▶ Given problem 1
The article on turning data into revenue, which appears before the lines, gives evidence that the market has never been more receptive. List each piece of that evidence.
▶ Given problem 2
According to the article on turning data into revenue, which comes before the lines, how fast is the external data market accelerating?
▶ Given problem 3
Write the next part of the article on turning data into revenue, which appears before the lines, starting from the end of its text.

▶ Passage to read

═══

Turning data into revenue: What every business needs to know before they start

With budgets growing and appetite for new datasets at an all-time high, the window for data monetisation has never been wider, but success demands more than good data.

May 19, 2026

Turning data into revenue: What every business needs to know before they start

The external data market is accelerating 17% year on year. For organisations sitting on untapped data assets, that represents a significant and largely accessible revenue opportunity. The challenge is knowing how to approach it correctly.

This article is a companion piece to Neudata's webinar, Data for Sale: Creating high margin revenue streams using your existing data assets, now available to watch on demand. It addresses the key themes and insights from that session for those who want a structured written reference alongside the full webinar.

There is rarely a board meeting today that does not, at some point, arrive at the question 'What more can we do with our data?' It is a legitimate and increasingly urgent question, and the good news is that the market has never been more receptive. Buyer budgets are growing, appetite for new datasets is at an all-time high, and 89% of data buyers surveyed by Neudata expect spending in 2026 to increase or stay the same.

═══

▶ Given information
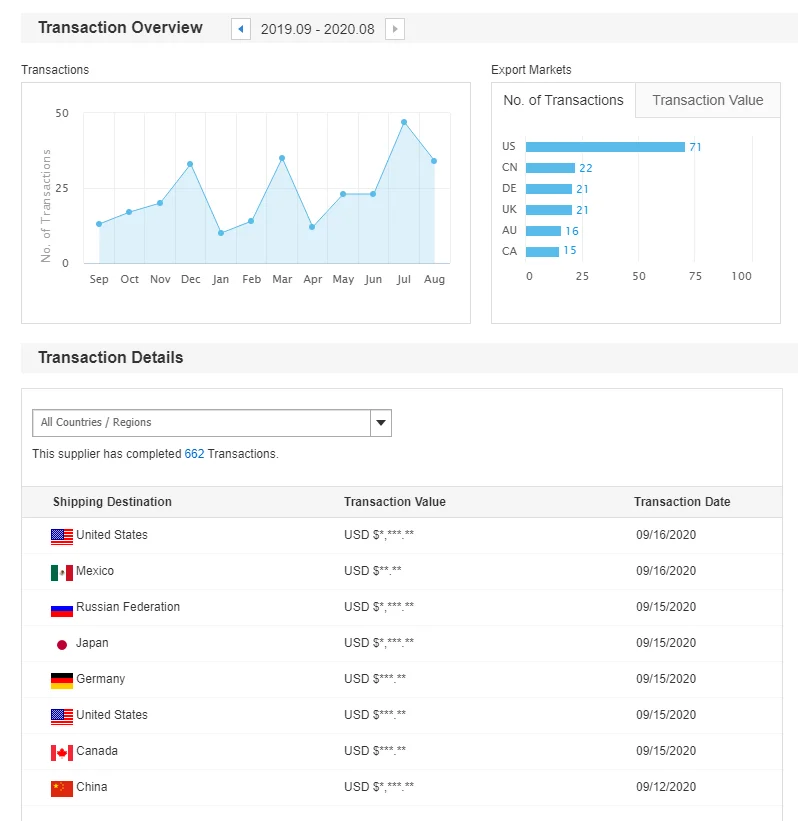This screenshot has height=821, width=798.
Task: Click the US bar in Export Markets chart
Action: pos(605,147)
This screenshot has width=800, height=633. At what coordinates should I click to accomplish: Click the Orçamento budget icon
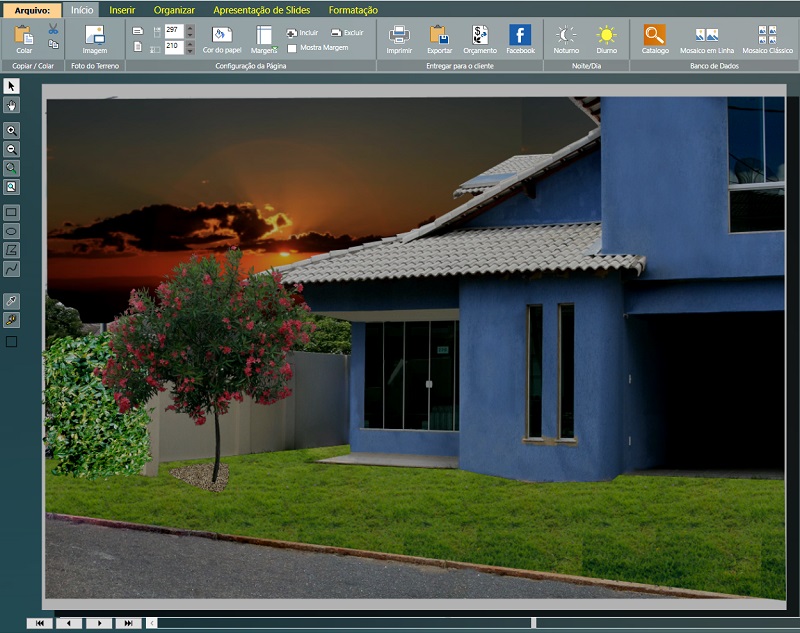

═══

▶ Final result 1
- Buyer budgets are growing.
- Appetite for new datasets is at an all-time high.
- 89% of data buyers surveyed by Neudata expect spending in 2026 to increase or stay the same.

▶ Final result 2
The external data market is accelerating 17% year on year.

▶ Final result 3
The opportunity is real and substantial, however for many organisations, the path from 'we have valuable data' to 'we have a profitable data business' is less straightforward than it first appears. It requires strategic thinking, disciplined productisation, and a clear-eyed understanding of what the market actually needs. That is precisely what Neudata's VP of Corporate Solutions, Michael Hejtmanek and Commercial Lead, Stuart Broughton addressed throughout the webinar, and what follows captures the most important thinking from that conversation.

Is your data actually valuable to external buyers?

Understanding what makes your data valuable to an external buyer is the essential first step in any monetisation strategy. While data may be deeply embedded in your operations, its external market value is determined by four measurable factors: uniqueness, frequency, coverage and signal quality. Datasets that score highly across all four typically command average revenues of £1m/yr or more, based on Neudata's 2025 platform data.

As Michael Hejtmanek illustrated in the webinar, two organisations can hold datasets in the same broad category, and yet experience wildly different commercial outcomes. The success of a dataset comes down to:

  • Uniqueness: Data that is widely available elsewhere loses market value rapidly. Alpha decay, the erosion of a dataset's signal as more buyers trade on it, is a well-documented phenomenon in quantitative finance. One data acquisition executive at a major market-making hedge fund told Neudata, "I want to be the first to see a dataset. Maybe the second".
  • Frequency: Update cadence directly defines your addressable buyer universe. Daily or streaming data opens doors that monthly or quarterly feeds cannot. Quantitative and systematic funds in particular require high-frequency data as a baseline requirement.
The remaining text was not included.